*WORK ORDER A*
According to the article on the Philippine ASF response, to which countries must authorities send blood samples for extensive ASF testing?

*PAGE EXTRACT*
————————
Local laboratories have no capacity to examine blood samples extensively for ASF, forcing authorities to send these to Australia or the United Kingdom in a tedious and expensive process.
In a letter, the Philippine College of Swine Practitioners urged the DA to allow private laboratories to conduct ASF tests in order to prevent backlogs and trade disruptions. But the recommendation merited no action.
The DA relies on its regional offices and on local government units (LGUs) to contain ASF. But some barangay officials, tapped as force multipliers, have been remiss in monitoring backyard hog raisers in their respective communities; others do not cooperate in finding locations to dump culled hogs.
Dar said the DA could only do so much. There are only two to three BAI officials that can help each locality, leaving barangay officials, LGU employees, and, ultimately, mayors, to handle the details of the ASF containment process.
He said the department had strengthened quarantine and security protocols, with checkpoints set up nationwide to curb the smuggling and illegal trade of hot meat.
Import ban
The DA has banned the importation of pork and related products from China and other countries afflicted with ASF. But the consequence is that Philippine pork and meat products have also been banned by other countries.
In the Philippines, many LGUs imposed a ban on pork and meat products from Luzon, especially areas where ASF had been detected.
But how agricultural products, including meat, enter and are inspected in Philippine ports is also seen to contribute to the spread of ASF.
Assistant Customs Commissioner Vincent Maronilla said the absence of cold storage facilities in local ports had prompted the BOC to resort to perfunctory inspection of agricultural goods.
Thus, only “close-open” examinations are being done: BOC inspectors open and close shipping containers that may include rice, pork and other agricultural products. Only when the shipments have been delivered to the National Meat Inspection Service are the commodities examined thoroughly.
“When we examine food products, we have to be fast because they may either be spoiled or contaminated and we don’t have cold-storage. We’ve been wanting to have our own [cold-storage facility], but I don’t think there are any positive moves to having one right now,” Maronilla told the Inquirer, adding:
“It’s actually something that we require our port operators [to install], but it is very costly and its operation should be with the DA.”
The Samahang Industriya ng Agrikultura (Sinag) has been urging the government to establish a “first border policy,” or a thorough inspection of meat products at the port of first entry.
————————
[Rows contained in a dataset]
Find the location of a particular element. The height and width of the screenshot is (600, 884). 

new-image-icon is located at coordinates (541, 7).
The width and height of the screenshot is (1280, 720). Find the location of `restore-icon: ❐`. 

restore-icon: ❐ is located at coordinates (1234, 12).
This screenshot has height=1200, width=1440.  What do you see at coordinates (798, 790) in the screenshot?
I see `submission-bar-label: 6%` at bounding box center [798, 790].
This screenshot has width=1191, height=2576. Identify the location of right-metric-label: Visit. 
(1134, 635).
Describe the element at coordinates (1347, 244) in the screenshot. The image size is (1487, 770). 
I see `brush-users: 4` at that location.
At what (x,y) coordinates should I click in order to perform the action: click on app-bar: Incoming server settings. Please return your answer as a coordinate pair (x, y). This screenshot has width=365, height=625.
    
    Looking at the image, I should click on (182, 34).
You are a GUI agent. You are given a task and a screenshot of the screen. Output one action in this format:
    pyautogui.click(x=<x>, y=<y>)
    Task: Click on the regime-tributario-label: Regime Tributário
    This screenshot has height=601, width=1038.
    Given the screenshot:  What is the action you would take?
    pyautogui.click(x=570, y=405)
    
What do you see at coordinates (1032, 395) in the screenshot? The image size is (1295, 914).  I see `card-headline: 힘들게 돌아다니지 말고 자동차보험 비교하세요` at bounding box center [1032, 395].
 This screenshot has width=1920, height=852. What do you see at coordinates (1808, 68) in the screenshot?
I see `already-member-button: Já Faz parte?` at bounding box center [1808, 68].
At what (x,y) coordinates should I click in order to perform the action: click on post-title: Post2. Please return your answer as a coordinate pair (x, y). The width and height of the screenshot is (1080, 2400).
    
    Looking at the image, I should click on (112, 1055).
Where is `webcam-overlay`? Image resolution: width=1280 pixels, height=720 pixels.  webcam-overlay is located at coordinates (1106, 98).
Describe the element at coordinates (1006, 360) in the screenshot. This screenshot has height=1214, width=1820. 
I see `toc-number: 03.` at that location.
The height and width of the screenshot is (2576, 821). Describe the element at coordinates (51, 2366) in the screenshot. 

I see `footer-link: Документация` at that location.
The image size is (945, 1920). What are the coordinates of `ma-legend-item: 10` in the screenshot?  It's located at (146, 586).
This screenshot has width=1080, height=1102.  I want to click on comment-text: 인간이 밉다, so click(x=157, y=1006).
————————
*WORK ORDER B*
Copy the rows verbatim, beginning with the first row and continuing through the line that contains "center [1808, 68].".

*EXERCISE RESULT A*
Australia or the United Kingdom.

*EXERCISE RESULT B*
Find the location of a particular element. The height and width of the screenshot is (600, 884). 

new-image-icon is located at coordinates (541, 7).
The width and height of the screenshot is (1280, 720). Find the location of `restore-icon: ❐`. 

restore-icon: ❐ is located at coordinates (1234, 12).
This screenshot has height=1200, width=1440.  What do you see at coordinates (798, 790) in the screenshot?
I see `submission-bar-label: 6%` at bounding box center [798, 790].
This screenshot has width=1191, height=2576. Identify the location of right-metric-label: Visit. 
(1134, 635).
Describe the element at coordinates (1347, 244) in the screenshot. The image size is (1487, 770). 
I see `brush-users: 4` at that location.
At what (x,y) coordinates should I click in order to perform the action: click on app-bar: Incoming server settings. Please return your answer as a coordinate pair (x, y). This screenshot has width=365, height=625.
    
    Looking at the image, I should click on (182, 34).
You are a GUI agent. You are given a task and a screenshot of the screen. Output one action in this format:
    pyautogui.click(x=<x>, y=<y>)
    Task: Click on the regime-tributario-label: Regime Tributário
    This screenshot has height=601, width=1038.
    Given the screenshot:  What is the action you would take?
    pyautogui.click(x=570, y=405)
    
What do you see at coordinates (1032, 395) in the screenshot? The image size is (1295, 914).  I see `card-headline: 힘들게 돌아다니지 말고 자동차보험 비교하세요` at bounding box center [1032, 395].
 This screenshot has width=1920, height=852. What do you see at coordinates (1808, 68) in the screenshot?
I see `already-member-button: Já Faz parte?` at bounding box center [1808, 68].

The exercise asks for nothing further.